Угроза полного растворения культа Яхве в народном язычестве существовала всегда, но особенно обострилась во второй половине девятого века. В 869 г. до н. э. владыкой Северного Царства стал Ахав. Его жена Иезавель, дочь царя Тирского и Сидонского (ныне Ливан), была ревностной язычницей и решила обратить израильтян в религию Ваала и Асират. Под ее покровительством жрецы Ваала быстро достигли взаимопонимания с северянами, в чьих землях, покоренных некогда царем Давидом, к Яхве относились с прохладцей. Сам Ахав оставался верен Яхве, но прозелитизму Иезавели не препятствовал. Однако к концу его правления, когда страну терзала ужасная засуха, объявился пророк по имени Илия (букв.: «Яхве – Бог мой»). Он странствовал во власянице и кожаном опоясании на чреслах и грозил всем карой за то, что предали Яхве. Илия позвал народ и самого царя Ахава на гору Кармил, чтобы сопоставить силы Яхве и Ваала. Там, в присутствии 450 пророков Ваала, он обратился к людям со страстной речью: доколе будут они метаться меж двух богов? Затем, по его знаку, на два жертвенника уложили тельцов – одного для Илии, другого для пророков Ваала. Соперники должны были воззвать к своим богам, и все сами увидели бы, чей бог пошлет с небес огонь и поглотит жертву. «Хорошо!» – откликнулся народ. Пророки Ваала все утро выкрикивали имя своего бога, скакали вокруг жертвенника, вопили и кололи себя ножами и копьями, «но не было ни голоса, ни ответа». «Кричите громким голосом, – глумился над ними Илия, – это же бог: может быть, он задумался, или занят чем-нибудь, или в дороге, а может быть, и спит, так он проснется». Но ничего не происходило: по-прежнему «не было ни голоса, ни ответа, ни слуха».
Настал черед Илии. Народ столпился у жертвенника Яхве, а пророк сделал вокруг ров и наполнил его водой, чтобы дрова мокли и им труднее было разгореться. Но стоило Илии вымолвить имя Яхве, как с небес, разумеется, низошел огонь и пожрал всесожжение, жертвенник и даже воду во рве.
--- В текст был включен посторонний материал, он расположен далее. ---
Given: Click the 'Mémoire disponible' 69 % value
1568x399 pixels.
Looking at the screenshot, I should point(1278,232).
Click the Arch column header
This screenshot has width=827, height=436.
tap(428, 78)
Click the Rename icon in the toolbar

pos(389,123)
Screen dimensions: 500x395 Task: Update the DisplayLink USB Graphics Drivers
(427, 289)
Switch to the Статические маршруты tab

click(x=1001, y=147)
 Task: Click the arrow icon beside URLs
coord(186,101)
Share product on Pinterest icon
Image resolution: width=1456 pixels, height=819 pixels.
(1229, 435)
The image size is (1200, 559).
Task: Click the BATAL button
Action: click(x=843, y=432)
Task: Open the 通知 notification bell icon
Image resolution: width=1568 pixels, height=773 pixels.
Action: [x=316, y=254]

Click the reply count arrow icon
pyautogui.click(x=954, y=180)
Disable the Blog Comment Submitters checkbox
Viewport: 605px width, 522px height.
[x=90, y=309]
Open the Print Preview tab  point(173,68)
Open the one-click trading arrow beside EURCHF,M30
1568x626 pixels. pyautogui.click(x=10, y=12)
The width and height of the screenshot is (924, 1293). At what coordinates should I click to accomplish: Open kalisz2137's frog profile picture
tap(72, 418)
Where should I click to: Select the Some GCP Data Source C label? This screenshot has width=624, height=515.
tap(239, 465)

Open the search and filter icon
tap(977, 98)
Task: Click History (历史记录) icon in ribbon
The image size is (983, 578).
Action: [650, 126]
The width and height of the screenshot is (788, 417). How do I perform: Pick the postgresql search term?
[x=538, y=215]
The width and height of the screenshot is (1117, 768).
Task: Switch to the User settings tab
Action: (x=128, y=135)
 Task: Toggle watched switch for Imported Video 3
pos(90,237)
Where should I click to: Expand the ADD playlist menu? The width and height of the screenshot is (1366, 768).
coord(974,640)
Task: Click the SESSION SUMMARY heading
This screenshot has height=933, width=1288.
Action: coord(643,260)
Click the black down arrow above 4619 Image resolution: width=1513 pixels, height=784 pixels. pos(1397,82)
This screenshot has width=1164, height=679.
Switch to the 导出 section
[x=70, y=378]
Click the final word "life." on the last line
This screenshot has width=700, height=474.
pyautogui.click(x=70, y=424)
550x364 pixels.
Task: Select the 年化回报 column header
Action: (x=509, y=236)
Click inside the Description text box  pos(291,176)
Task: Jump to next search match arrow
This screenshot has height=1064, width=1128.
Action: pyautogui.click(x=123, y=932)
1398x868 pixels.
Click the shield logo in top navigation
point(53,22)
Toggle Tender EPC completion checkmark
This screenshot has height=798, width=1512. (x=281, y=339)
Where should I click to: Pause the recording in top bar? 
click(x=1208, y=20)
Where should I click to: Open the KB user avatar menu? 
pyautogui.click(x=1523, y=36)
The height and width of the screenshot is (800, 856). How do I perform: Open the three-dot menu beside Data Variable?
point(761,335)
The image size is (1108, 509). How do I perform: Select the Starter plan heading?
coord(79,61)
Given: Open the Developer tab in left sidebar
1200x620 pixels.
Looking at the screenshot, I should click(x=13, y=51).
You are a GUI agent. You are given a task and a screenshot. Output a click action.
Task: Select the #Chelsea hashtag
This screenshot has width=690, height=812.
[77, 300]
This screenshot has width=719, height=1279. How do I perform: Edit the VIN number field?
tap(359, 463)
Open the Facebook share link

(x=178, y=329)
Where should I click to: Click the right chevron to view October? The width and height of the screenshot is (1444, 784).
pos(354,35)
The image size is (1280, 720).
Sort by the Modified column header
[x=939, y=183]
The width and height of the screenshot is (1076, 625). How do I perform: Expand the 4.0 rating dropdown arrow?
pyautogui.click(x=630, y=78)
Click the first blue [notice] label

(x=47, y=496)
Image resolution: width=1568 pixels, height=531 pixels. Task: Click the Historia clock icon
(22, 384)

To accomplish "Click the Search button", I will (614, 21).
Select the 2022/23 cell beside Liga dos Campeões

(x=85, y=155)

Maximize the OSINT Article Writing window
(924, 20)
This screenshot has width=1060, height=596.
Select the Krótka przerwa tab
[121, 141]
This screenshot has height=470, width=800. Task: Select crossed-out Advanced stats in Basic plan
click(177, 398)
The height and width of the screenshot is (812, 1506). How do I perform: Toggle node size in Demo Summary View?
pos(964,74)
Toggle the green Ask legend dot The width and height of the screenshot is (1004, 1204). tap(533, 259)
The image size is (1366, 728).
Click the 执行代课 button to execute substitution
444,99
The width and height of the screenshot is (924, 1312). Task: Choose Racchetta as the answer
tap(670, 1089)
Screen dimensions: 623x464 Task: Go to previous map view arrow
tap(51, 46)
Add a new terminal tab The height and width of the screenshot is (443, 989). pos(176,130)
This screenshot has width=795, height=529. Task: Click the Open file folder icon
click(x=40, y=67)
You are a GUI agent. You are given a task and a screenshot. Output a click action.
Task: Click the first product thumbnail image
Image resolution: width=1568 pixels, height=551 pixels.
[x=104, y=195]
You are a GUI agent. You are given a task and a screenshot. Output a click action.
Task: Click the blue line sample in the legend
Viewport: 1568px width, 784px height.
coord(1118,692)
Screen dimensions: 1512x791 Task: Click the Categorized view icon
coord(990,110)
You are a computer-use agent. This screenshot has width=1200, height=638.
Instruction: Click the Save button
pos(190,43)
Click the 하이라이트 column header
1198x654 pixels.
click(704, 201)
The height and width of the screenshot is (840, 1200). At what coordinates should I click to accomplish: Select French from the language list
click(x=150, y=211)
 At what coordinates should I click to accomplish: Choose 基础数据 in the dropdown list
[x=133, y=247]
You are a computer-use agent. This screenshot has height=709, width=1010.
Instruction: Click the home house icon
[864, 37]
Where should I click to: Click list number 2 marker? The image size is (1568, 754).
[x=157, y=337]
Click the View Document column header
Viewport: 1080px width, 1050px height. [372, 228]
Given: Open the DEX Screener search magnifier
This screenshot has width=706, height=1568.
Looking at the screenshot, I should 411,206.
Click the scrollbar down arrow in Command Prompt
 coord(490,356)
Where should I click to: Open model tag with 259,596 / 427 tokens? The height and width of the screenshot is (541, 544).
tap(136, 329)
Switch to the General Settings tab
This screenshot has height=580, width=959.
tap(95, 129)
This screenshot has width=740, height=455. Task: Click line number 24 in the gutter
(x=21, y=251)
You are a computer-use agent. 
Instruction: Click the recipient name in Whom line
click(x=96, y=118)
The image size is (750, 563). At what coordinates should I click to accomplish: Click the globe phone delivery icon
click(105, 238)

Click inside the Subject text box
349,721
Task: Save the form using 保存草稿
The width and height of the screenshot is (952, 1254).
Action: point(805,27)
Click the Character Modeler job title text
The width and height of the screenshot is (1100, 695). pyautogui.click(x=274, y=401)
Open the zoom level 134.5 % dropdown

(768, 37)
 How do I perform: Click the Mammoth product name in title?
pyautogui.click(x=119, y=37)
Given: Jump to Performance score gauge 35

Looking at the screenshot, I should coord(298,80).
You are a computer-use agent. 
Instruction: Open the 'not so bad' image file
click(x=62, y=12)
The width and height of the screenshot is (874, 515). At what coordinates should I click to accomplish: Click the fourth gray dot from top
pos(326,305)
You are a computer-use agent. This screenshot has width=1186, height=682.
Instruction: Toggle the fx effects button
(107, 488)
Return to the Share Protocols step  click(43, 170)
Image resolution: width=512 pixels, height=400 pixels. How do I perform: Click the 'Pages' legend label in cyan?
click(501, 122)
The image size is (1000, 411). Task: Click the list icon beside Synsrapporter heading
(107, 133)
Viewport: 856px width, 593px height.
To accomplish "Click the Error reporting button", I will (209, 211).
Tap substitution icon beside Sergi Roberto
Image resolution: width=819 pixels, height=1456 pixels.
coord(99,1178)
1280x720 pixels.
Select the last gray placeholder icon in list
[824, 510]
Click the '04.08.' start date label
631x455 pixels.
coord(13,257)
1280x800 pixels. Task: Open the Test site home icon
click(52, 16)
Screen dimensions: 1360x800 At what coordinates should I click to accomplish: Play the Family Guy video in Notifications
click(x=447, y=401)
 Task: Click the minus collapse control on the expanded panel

Народ пал ниц. «Господь [Яхве] есть Бог! – кричали люди. – Господь есть Бог!» Илия оказался отнюдь не великодушным победителем. «Схватите пророков Бааловых, – велел он, – чтобы ни один из них не укрылся», а после сам отвел жрецов в ближайшую долину и всех заколол[28]. Язычество обычно не стремится навязывать себя другим народам (в этом смысле Иезавель – любопытное исключение), так как в пантеоне всегда найдется место для нового божества. Древний мифический рассказ о деяниях Илии показывает, что иеговизм с самого начала жестоко подавлял и категорически отрицал чужую веру, и эту его черту мы подробнее обсудим в следующей главе. После резни Илия взошел на вершину горы Кармил и, опустив голову меж колен, сел молиться, время от времени посылая слугу обозреть горизонт. Наконец слуга сообщил, что заметил над морем крошечное облачко «величиною в ладонь человеческую», а Илия велел ему ступать к царю Ахаву и сказать, чтобы тот поспешил домой, пока не застал его ливень. «Между тем небо сделалось мрачно от туч и ветра, и пошел большой дождь» – а ликующий Илия подпоясал чресла и бежал впереди колесницы Ахава. Наслав дождь, Яхве посягнул на власть Ваала, бога бурь, и доказал тем самым, что в делах земледелия разбирается не меньше, чем в военных кампаниях.
Опасаясь мести за избиение жрецов, Илия бежал на Синайский полуостров и укрылся на горе, где Бог явил себя когда-то Моисею. Там произошло очередное богоявление, в котором выразилась новая духовность иеговизма. Илии велено было стать у скалистой расщелины, чтобы оградить себя от опасностей, сопутствующих откровению Бога:
И вот, Господь [Яхве] пройдет, и большой и сильный ветер, раздирающий горы и сокрушающий скалы пред Господом; но не в ветре Господь. После ветра землетрясение; но не в землетрясении Господь.
После землетрясения огонь; но не в огне Господь. После огня веяние тихого ветра.
Услышав сие, Илия закрыл лице свое милотью своею…[29]
В отличие от языческих божеств, Яхве не отождествляется с какой-либо природной стихией и пребывает в совершенно иных сферах. Он таится в едва ощутимом трепете нежного дуновения, парадоксе наделенного голосом безмолвия.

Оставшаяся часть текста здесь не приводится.